Task prompt -
Include in the output the line containing "[button] (384, 2329)" and each subsequent line of the records, through the end, transcribed exactly. Add nothing else.

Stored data
┄┄┄┄┄┄

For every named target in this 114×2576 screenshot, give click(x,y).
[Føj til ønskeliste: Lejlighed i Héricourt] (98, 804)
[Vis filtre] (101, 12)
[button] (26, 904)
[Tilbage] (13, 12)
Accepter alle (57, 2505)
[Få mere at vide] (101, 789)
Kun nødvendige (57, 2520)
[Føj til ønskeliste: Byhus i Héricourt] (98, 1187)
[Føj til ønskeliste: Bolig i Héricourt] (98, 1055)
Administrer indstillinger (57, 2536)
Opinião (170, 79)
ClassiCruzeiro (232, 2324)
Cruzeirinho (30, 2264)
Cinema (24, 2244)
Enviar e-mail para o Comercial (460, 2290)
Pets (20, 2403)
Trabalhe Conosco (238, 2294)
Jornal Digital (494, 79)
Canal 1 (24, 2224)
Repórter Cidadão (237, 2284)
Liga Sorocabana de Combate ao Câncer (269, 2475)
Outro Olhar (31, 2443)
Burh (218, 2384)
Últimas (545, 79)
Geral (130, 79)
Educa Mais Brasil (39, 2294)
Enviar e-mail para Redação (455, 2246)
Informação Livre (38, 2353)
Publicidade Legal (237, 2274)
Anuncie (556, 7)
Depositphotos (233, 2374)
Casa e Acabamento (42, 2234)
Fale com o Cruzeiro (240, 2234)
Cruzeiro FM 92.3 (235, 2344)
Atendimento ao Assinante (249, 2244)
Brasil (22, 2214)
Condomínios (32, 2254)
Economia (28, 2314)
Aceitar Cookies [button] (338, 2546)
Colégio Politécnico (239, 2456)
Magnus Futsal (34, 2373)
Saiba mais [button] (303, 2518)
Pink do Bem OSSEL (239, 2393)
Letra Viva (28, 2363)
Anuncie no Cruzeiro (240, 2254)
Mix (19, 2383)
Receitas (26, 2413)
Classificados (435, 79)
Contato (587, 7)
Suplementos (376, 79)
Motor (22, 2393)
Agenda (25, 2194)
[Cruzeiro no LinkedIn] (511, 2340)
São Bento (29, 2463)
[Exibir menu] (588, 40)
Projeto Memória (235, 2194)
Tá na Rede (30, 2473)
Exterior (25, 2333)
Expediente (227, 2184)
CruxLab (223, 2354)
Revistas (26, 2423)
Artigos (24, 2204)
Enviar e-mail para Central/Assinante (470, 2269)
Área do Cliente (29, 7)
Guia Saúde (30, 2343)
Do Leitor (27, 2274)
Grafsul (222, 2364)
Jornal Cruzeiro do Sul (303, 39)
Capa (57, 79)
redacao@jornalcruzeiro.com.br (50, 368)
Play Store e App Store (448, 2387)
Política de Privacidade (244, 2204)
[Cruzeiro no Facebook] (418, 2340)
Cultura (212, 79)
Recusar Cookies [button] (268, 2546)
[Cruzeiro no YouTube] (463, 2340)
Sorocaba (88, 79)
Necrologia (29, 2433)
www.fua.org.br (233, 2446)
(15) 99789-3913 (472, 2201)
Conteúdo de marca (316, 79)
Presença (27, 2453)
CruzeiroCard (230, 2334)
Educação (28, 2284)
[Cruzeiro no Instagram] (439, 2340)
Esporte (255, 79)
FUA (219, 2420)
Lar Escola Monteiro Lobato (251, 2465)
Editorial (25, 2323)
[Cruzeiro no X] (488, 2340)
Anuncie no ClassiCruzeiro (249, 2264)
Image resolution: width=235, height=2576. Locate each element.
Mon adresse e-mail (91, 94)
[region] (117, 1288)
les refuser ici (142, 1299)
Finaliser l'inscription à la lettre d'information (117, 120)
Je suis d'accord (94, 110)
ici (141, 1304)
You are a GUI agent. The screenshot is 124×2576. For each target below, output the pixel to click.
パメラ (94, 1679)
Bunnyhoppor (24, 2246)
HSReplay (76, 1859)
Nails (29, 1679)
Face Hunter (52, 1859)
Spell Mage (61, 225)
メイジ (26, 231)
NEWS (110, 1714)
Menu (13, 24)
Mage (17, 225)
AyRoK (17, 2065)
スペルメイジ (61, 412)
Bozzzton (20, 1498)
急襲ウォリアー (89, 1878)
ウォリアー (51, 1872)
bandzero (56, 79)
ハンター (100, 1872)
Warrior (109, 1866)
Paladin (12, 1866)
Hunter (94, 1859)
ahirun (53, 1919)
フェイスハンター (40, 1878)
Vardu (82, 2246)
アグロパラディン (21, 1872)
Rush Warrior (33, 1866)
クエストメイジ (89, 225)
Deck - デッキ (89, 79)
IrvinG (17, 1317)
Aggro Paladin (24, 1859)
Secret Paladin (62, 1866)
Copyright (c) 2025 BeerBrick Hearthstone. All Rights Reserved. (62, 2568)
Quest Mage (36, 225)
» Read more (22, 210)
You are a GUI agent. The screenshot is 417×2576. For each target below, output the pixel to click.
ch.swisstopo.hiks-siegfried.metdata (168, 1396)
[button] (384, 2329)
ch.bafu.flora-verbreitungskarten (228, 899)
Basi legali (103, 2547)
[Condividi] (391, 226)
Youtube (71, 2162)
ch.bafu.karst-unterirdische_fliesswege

┄┄┄┄┄┄

Task response -
[button] (384, 2329)
ch.bafu.flora-verbreitungskarten (228, 899)
Basi legali (103, 2547)
[Condividi] (391, 226)
Youtube (71, 2162)
ch.bafu.karst-unterirdische_fliesswege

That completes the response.